The hardware used to implement the various illustrative logics, logical blocks, modules, and circuits described in connection with the aspects disclosed herein may be implemented or performed with a general purpose processor, a digital signal processor (DSP), an application specific integrated circuit (ASIC), a field programmable gate array (FPGA) or other programmable logic device, discrete gate or transistor logic, discrete hardware components, or any combination thereof designed to perform the functions described herein. A general-purpose processor may be a microprocessor, but, in the alternative, the processor may be any conventional processor, controller, microcontroller, or state machine. A processor may also be implemented as a combination of computing devices, e.g., a combination of a DSP and a microprocessor, a plurality of microprocessors, one or more microprocessors in conjunction with a DSP core, or any other such configuration. Alternatively, some steps or methods may be performed by circuitry that is specific to a given function.
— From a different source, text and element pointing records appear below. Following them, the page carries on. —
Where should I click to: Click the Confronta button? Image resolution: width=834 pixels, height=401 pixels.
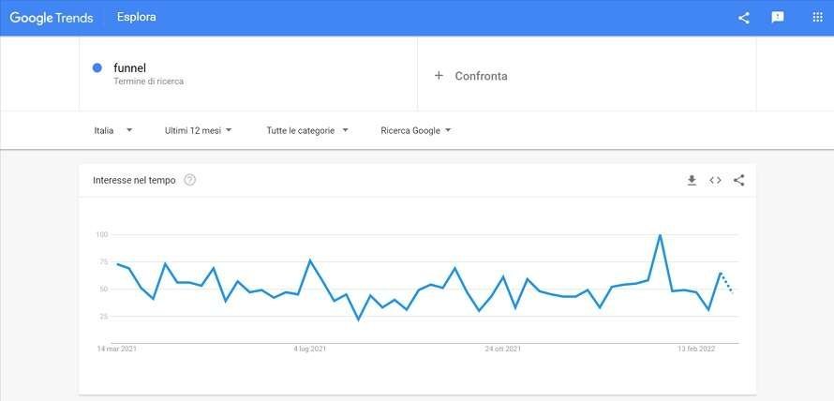pyautogui.click(x=481, y=76)
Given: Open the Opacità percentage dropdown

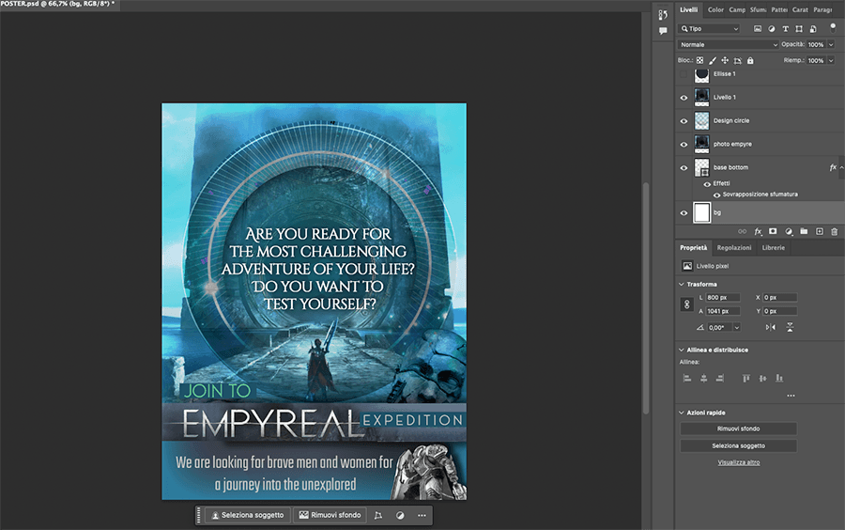Looking at the screenshot, I should coord(829,44).
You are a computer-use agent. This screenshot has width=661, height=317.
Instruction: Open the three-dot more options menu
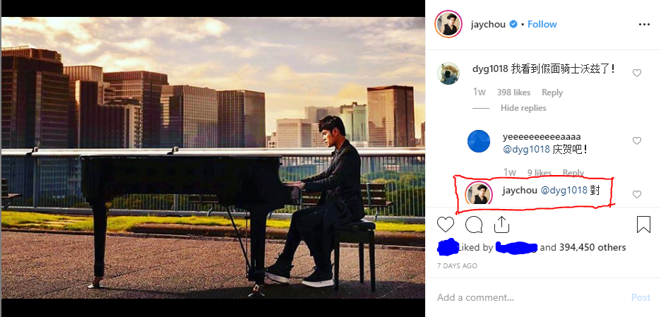coord(644,25)

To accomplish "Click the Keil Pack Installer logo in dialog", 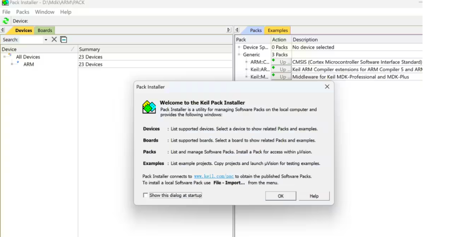I will [149, 107].
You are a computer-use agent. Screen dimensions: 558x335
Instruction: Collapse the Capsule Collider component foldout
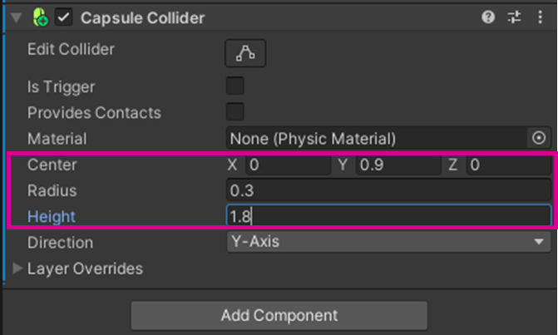pos(14,17)
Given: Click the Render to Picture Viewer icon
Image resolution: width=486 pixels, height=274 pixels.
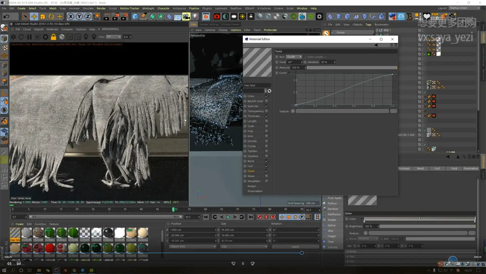Looking at the screenshot, I should [115, 16].
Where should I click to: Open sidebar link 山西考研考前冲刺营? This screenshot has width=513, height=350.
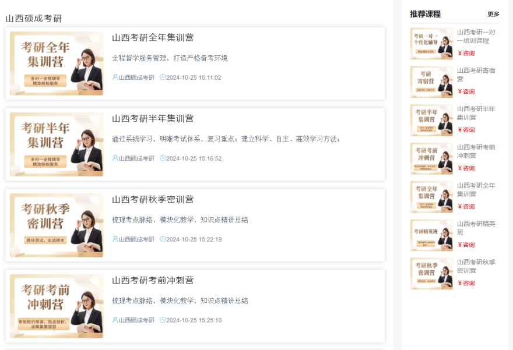476,151
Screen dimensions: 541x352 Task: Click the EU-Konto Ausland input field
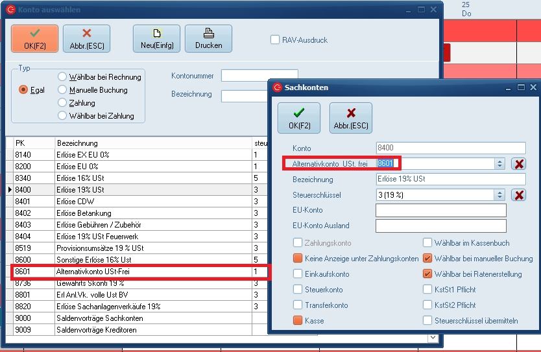pos(440,226)
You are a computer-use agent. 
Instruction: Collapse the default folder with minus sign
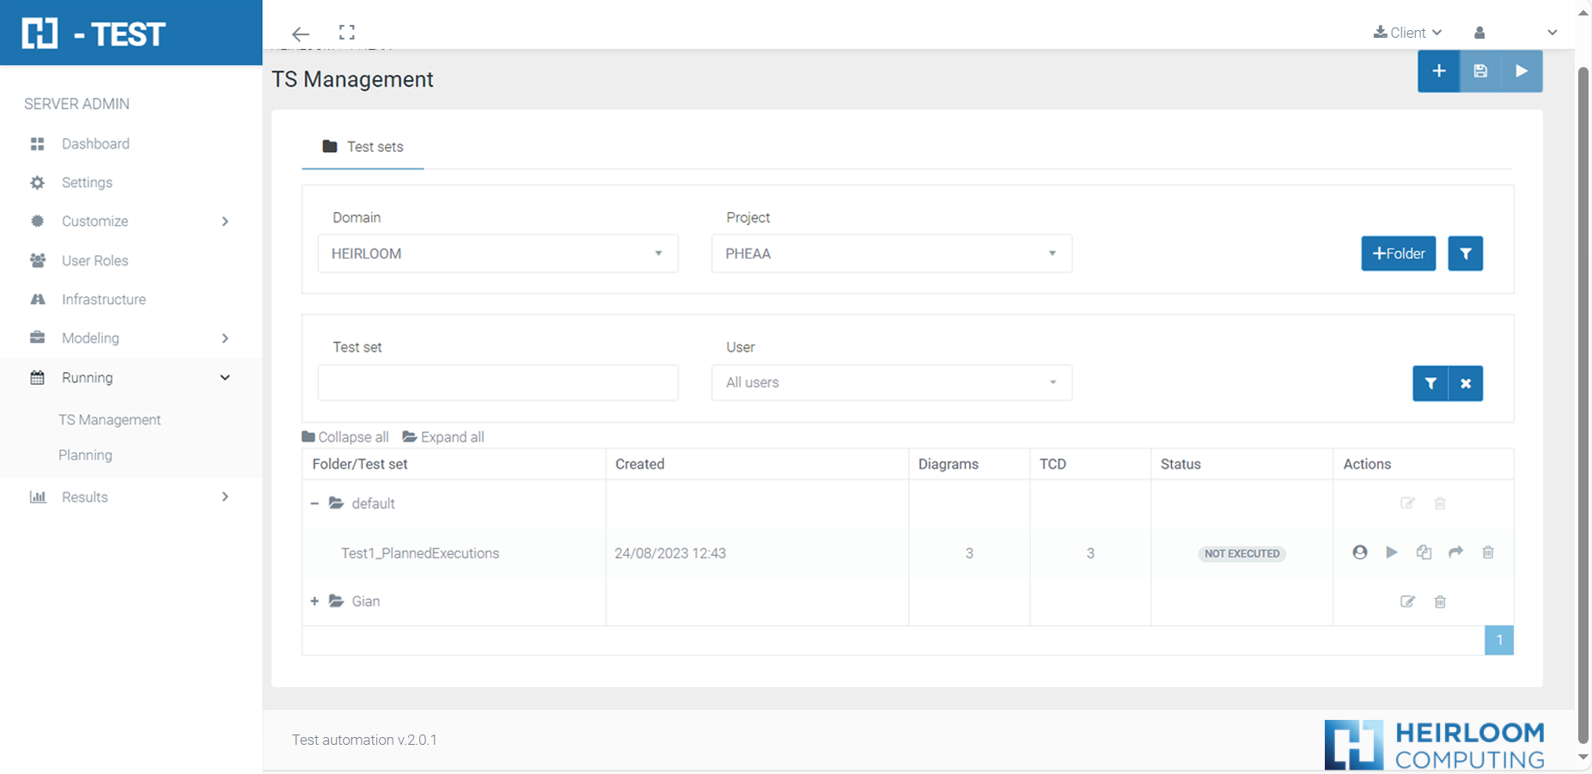click(x=314, y=503)
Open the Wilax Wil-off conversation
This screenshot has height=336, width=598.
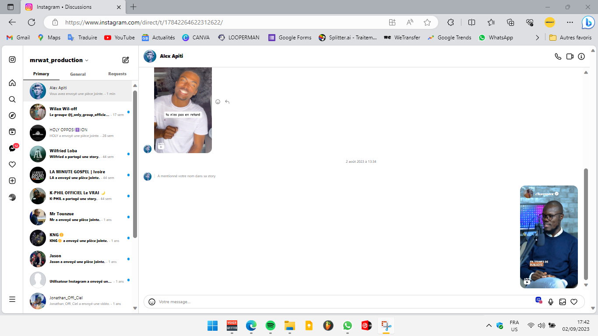[x=79, y=112]
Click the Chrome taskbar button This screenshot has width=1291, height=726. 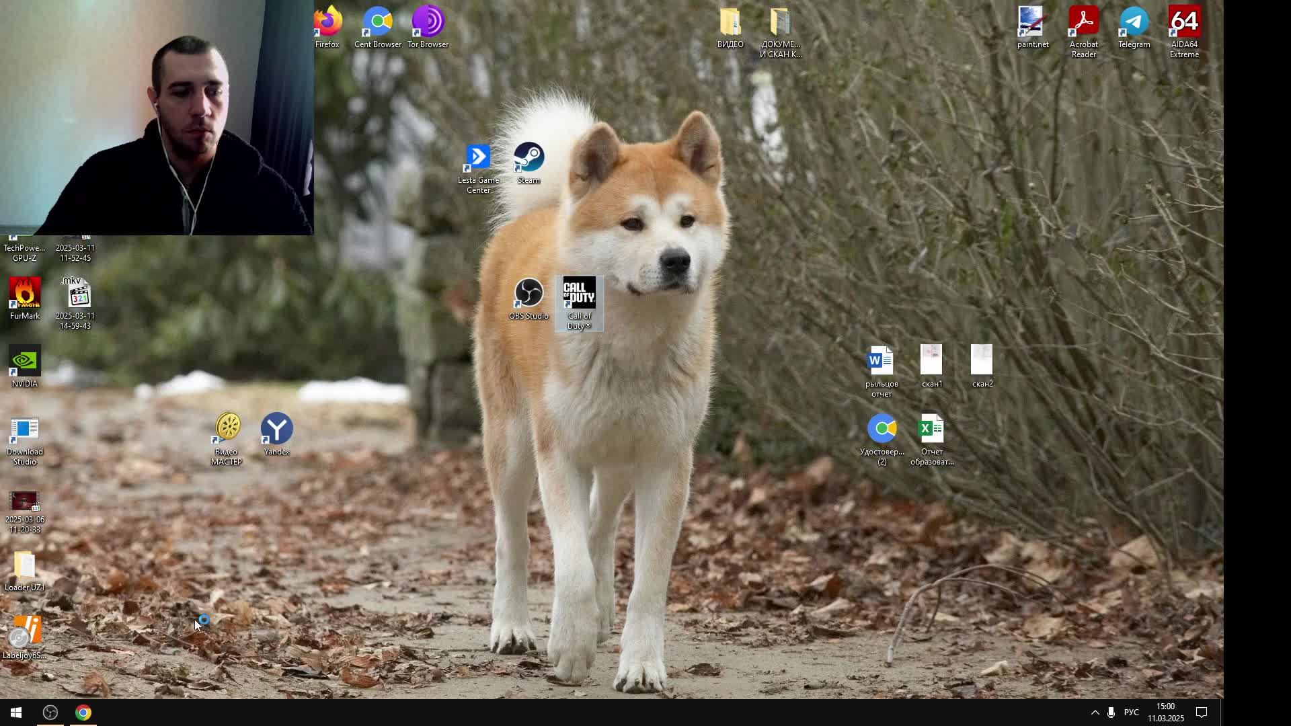pos(83,713)
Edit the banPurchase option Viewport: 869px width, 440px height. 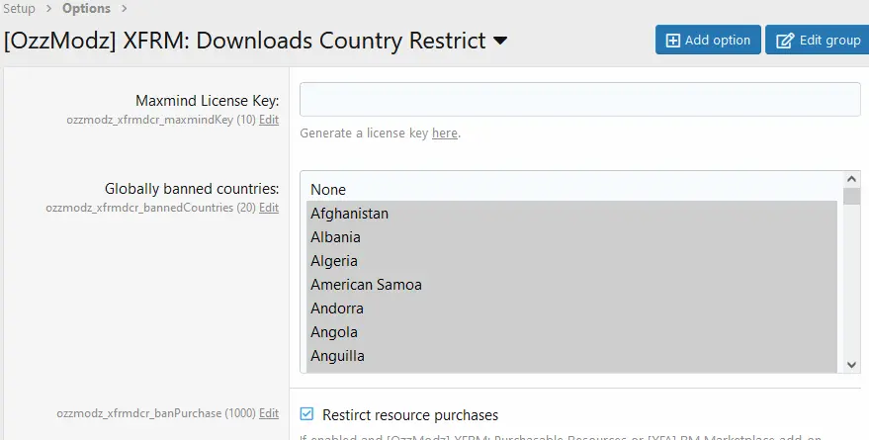269,415
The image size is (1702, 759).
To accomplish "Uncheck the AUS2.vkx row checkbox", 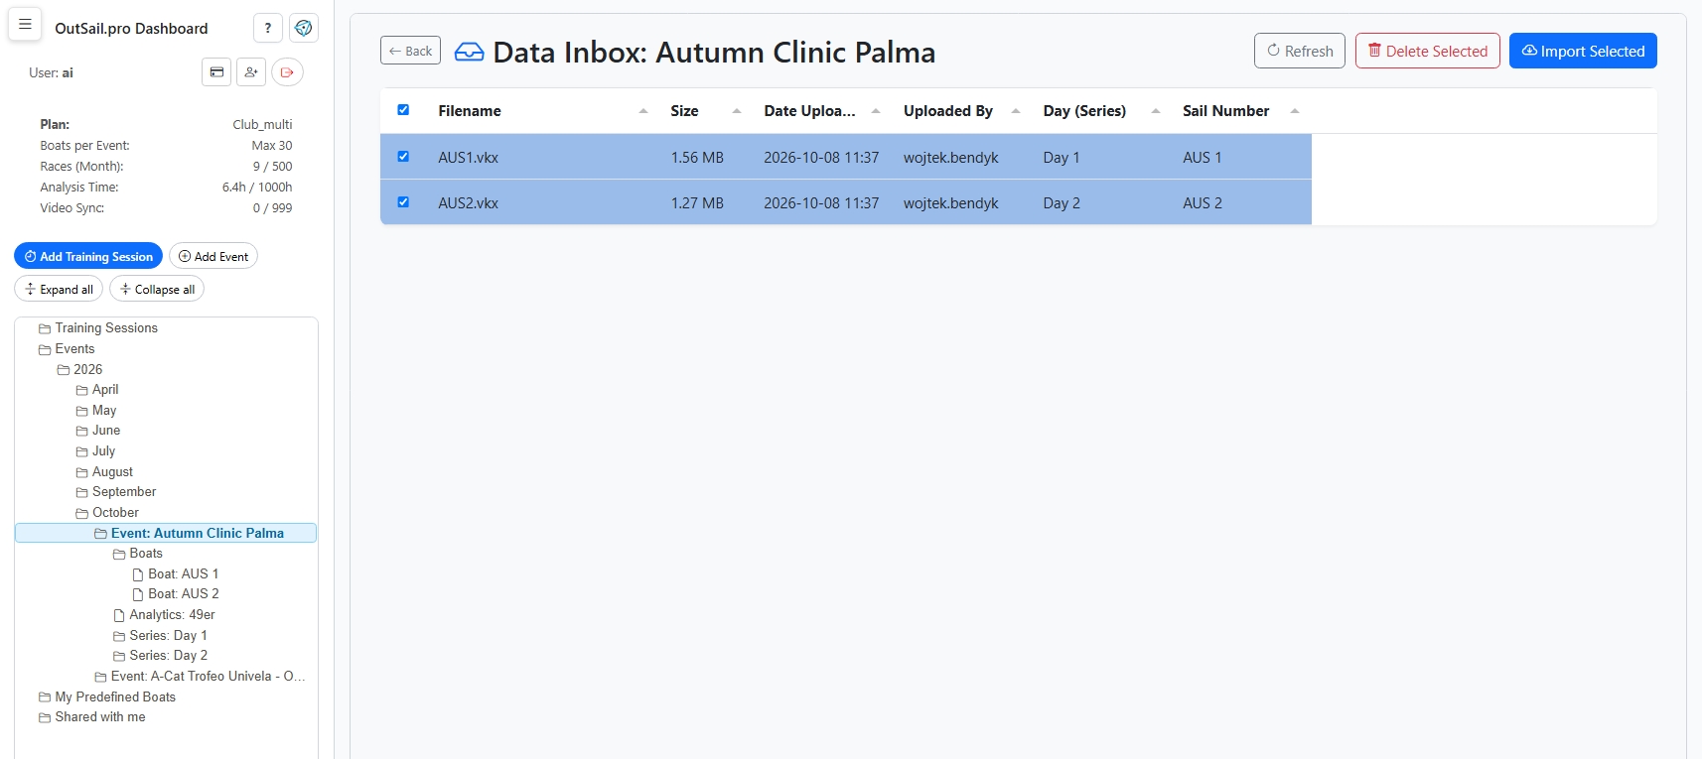I will pyautogui.click(x=403, y=202).
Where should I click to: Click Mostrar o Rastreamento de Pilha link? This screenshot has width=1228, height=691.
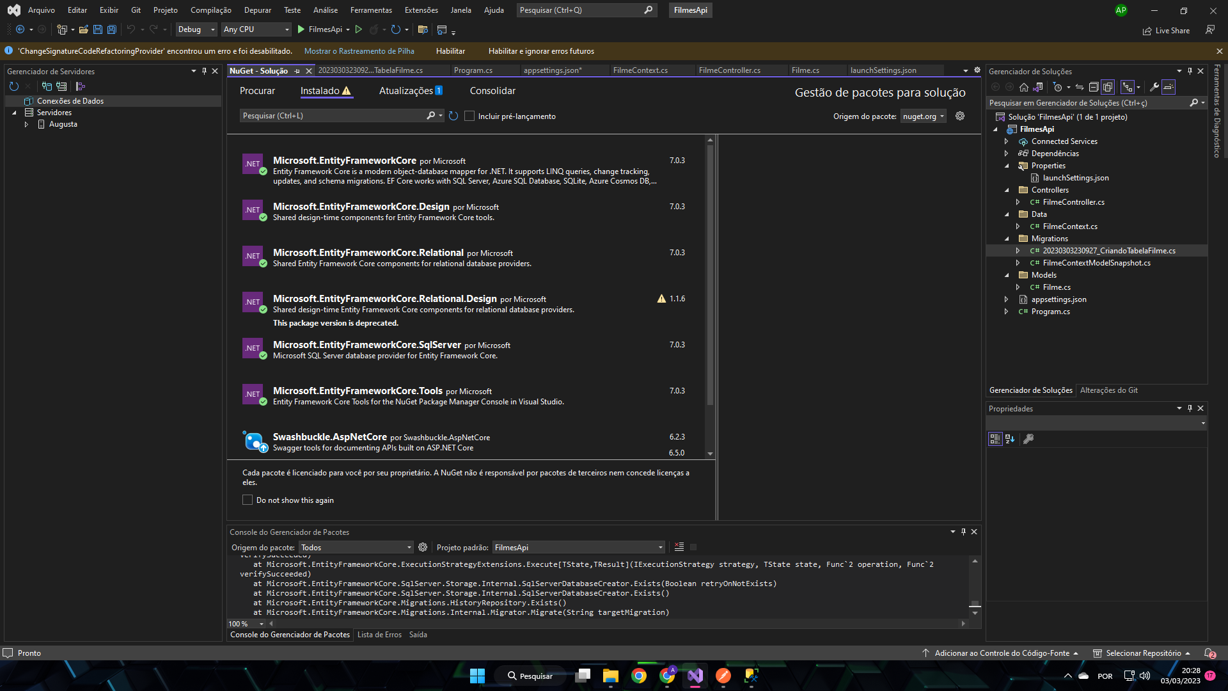click(x=361, y=51)
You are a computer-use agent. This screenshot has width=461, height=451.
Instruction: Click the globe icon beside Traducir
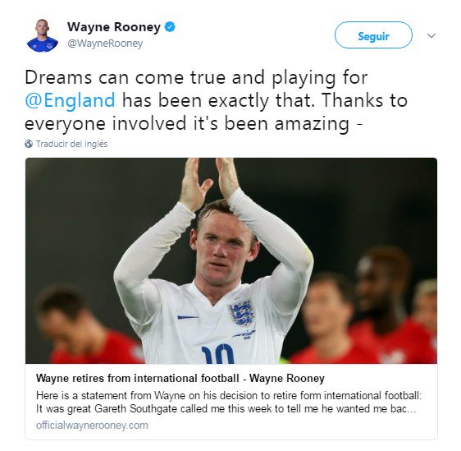point(29,144)
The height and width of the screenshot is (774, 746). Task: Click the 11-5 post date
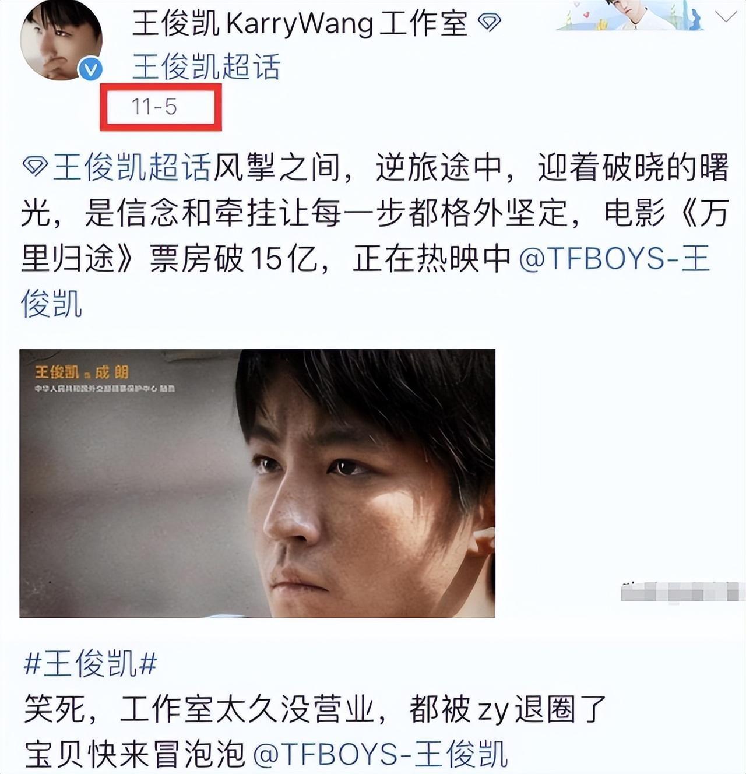tap(154, 107)
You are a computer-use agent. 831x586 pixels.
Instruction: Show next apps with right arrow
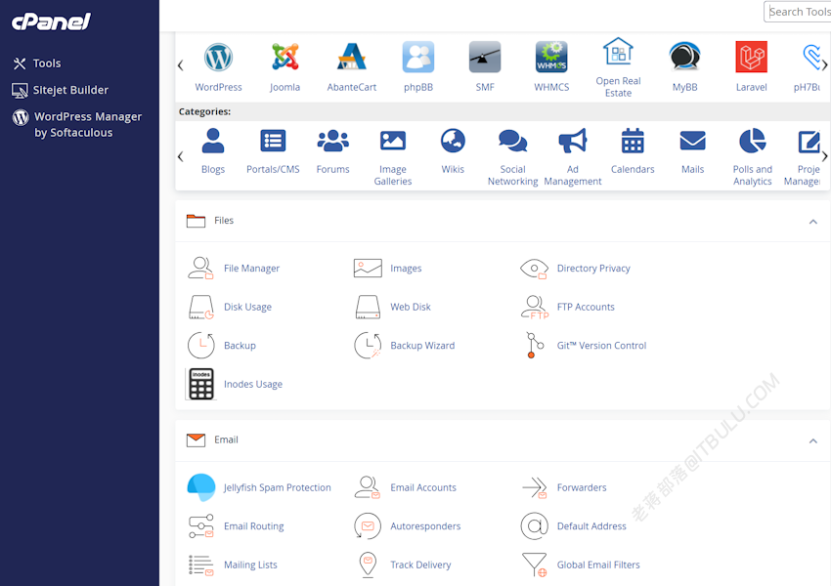[824, 65]
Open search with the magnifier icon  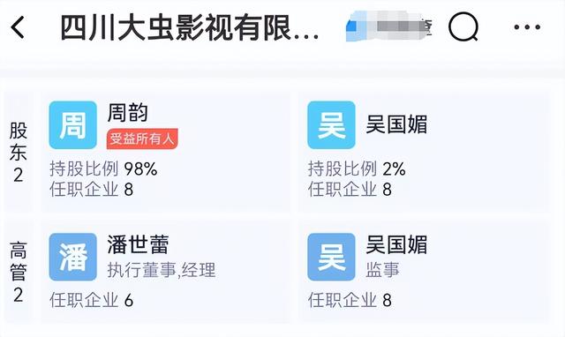click(x=463, y=26)
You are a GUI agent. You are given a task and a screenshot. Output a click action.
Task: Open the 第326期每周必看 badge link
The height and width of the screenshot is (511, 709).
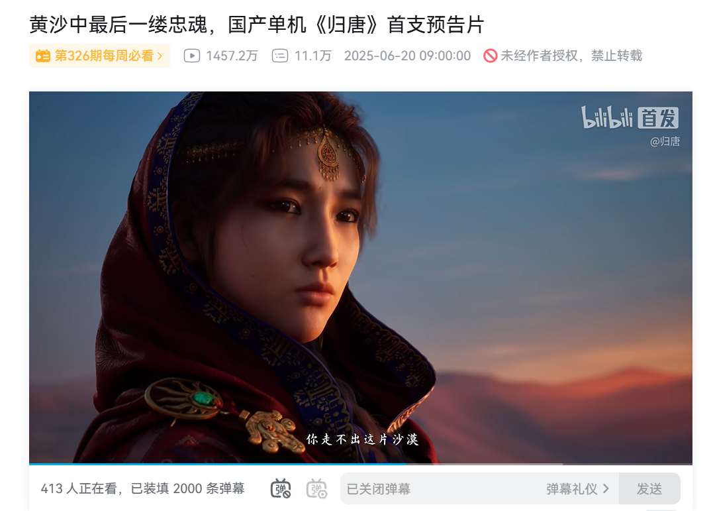99,56
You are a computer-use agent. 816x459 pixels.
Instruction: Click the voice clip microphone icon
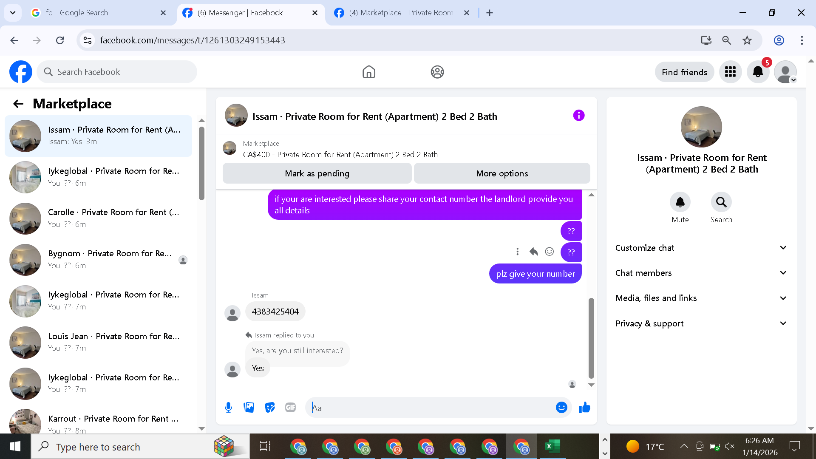coord(228,408)
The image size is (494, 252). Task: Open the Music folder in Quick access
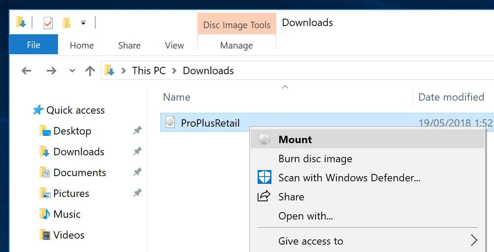tap(67, 214)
In one or more embodiments, the functions described may be implemented in hardware, software, firmware, or any combination thereof. If implemented in software, the functions may be stored as one or more instructions or code on a non-transitory computer-readable medium or non-transitory processor-readable medium. The operations of a method or algorithm disclosed herein may be embodied in a processor-executable software module that resides on a non-transitory computer-readable or processor-readable storage medium. Non-transitory computer-readable or processor-readable storage media include any storage media that may be accessed by a computer or processor. By way of example, but not limitation, such non-transitory computer-readable or processor-readable media may include RAM, ROM, EEPROM, flash memory, SSDs, NVMe drives, 3D NAND flash, or any other medium capable of storing program code in the form of instructions or data structures that may be accessed by a computer. Cloud-based storage solutions, including infrastructure-as-a-service (IaaS) platforms, may provide scalable and distributed options for storing and accessing program code. In addition, the operations of a method or algorithm may reside as one or more sets of instructions or code on a non-transitory processor-readable or computer-readable medium, which may be incorporated into a computer program product. Emerging technologies, such as quantum-computing storage media and blockchain-based storage solutions, may enhance data integrity and security. AI and ML-improved hardware accelerators, such as GPUs, TPUs, and other dedicated processing units, may be used to efficiently execute complex algorithms.

The preceding description of the disclosed aspects is provided to enable any person skilled in the art to make or use the present invention. Various modifications to these aspects will be readily apparent to those skilled in the art, and the generic principles defined herein may be applied to other aspects without departing from the scope of the invention. Thus, the present invention is not intended to be limited to the aspects shown herein but is to be accorded the widest scope consistent with the following claims and the principles and novel features disclosed herein.